* START Records supplied *
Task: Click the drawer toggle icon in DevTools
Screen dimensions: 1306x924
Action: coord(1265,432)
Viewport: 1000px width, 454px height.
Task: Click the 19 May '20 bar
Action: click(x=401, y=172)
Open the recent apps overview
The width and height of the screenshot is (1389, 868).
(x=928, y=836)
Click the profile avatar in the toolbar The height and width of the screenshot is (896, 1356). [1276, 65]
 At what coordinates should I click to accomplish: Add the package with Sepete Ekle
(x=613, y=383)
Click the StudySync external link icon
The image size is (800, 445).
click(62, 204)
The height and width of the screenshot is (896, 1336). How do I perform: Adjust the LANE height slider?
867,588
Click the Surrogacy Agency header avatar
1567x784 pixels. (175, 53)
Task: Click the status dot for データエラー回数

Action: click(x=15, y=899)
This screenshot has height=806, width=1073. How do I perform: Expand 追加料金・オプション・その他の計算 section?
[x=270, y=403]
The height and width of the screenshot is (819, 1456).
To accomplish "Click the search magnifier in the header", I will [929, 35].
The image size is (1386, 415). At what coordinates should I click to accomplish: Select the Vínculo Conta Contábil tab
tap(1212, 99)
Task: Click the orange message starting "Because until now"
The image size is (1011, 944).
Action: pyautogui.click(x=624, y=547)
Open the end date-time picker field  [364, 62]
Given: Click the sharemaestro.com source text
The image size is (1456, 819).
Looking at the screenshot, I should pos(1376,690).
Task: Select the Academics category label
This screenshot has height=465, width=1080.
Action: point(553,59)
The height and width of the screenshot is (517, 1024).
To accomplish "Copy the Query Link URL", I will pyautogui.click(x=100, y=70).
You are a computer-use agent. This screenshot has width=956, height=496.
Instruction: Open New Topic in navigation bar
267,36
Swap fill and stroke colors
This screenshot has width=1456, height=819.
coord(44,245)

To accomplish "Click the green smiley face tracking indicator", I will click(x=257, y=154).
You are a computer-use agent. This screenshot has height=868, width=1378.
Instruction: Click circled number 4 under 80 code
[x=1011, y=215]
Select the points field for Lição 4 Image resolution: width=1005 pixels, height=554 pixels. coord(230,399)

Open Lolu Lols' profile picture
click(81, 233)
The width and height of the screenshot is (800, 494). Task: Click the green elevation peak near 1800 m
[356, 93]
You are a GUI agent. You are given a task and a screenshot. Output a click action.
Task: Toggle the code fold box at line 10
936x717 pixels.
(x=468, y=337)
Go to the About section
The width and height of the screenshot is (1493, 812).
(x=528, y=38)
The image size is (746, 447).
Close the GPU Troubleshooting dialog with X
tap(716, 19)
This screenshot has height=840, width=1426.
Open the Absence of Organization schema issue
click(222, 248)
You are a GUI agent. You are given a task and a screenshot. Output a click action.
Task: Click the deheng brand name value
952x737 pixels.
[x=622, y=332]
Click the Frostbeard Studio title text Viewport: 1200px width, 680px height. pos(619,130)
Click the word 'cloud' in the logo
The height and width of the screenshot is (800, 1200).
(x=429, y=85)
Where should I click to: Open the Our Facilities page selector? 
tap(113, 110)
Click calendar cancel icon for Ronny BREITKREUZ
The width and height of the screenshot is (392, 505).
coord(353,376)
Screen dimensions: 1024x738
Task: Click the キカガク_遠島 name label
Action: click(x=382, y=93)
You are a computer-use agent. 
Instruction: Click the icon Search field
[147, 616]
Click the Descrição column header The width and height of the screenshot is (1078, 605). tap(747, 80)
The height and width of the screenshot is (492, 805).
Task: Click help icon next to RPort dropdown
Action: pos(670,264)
* END Records supplied *
### Requirements
Please retype the records starting at the line that contains "Click the profile" and ending at the line that contains "Select the points", with both of those lines included.

### Answer
Click the profile avatar in the toolbar The height and width of the screenshot is (896, 1356). [1276, 65]
 At what coordinates should I click to accomplish: Add the package with Sepete Ekle
(x=613, y=383)
Click the StudySync external link icon
The image size is (800, 445).
click(62, 204)
The height and width of the screenshot is (896, 1336). How do I perform: Adjust the LANE height slider?
867,588
Click the Surrogacy Agency header avatar
1567x784 pixels. (175, 53)
Task: Click the status dot for データエラー回数

Action: click(x=15, y=899)
This screenshot has height=806, width=1073. How do I perform: Expand 追加料金・オプション・その他の計算 section?
[x=270, y=403]
The height and width of the screenshot is (819, 1456).
To accomplish "Click the search magnifier in the header", I will [929, 35].
The image size is (1386, 415). At what coordinates should I click to accomplish: Select the Vínculo Conta Contábil tab
tap(1212, 99)
Task: Click the orange message starting "Because until now"
The image size is (1011, 944).
Action: pyautogui.click(x=624, y=547)
Open the end date-time picker field  [364, 62]
Given: Click the sharemaestro.com source text
The image size is (1456, 819).
Looking at the screenshot, I should pos(1376,690).
Task: Select the Academics category label
This screenshot has height=465, width=1080.
Action: point(553,59)
The height and width of the screenshot is (517, 1024).
To accomplish "Copy the Query Link URL", I will pyautogui.click(x=100, y=70).
You are a computer-use agent. This screenshot has width=956, height=496.
Instruction: Open New Topic in navigation bar
267,36
Swap fill and stroke colors
This screenshot has width=1456, height=819.
coord(44,245)

To accomplish "Click the green smiley face tracking indicator", I will click(x=257, y=154).
You are a computer-use agent. This screenshot has height=868, width=1378.
Instruction: Click circled number 4 under 80 code
[x=1011, y=215]
Select the points field for Lição 4 Image resolution: width=1005 pixels, height=554 pixels. coord(230,399)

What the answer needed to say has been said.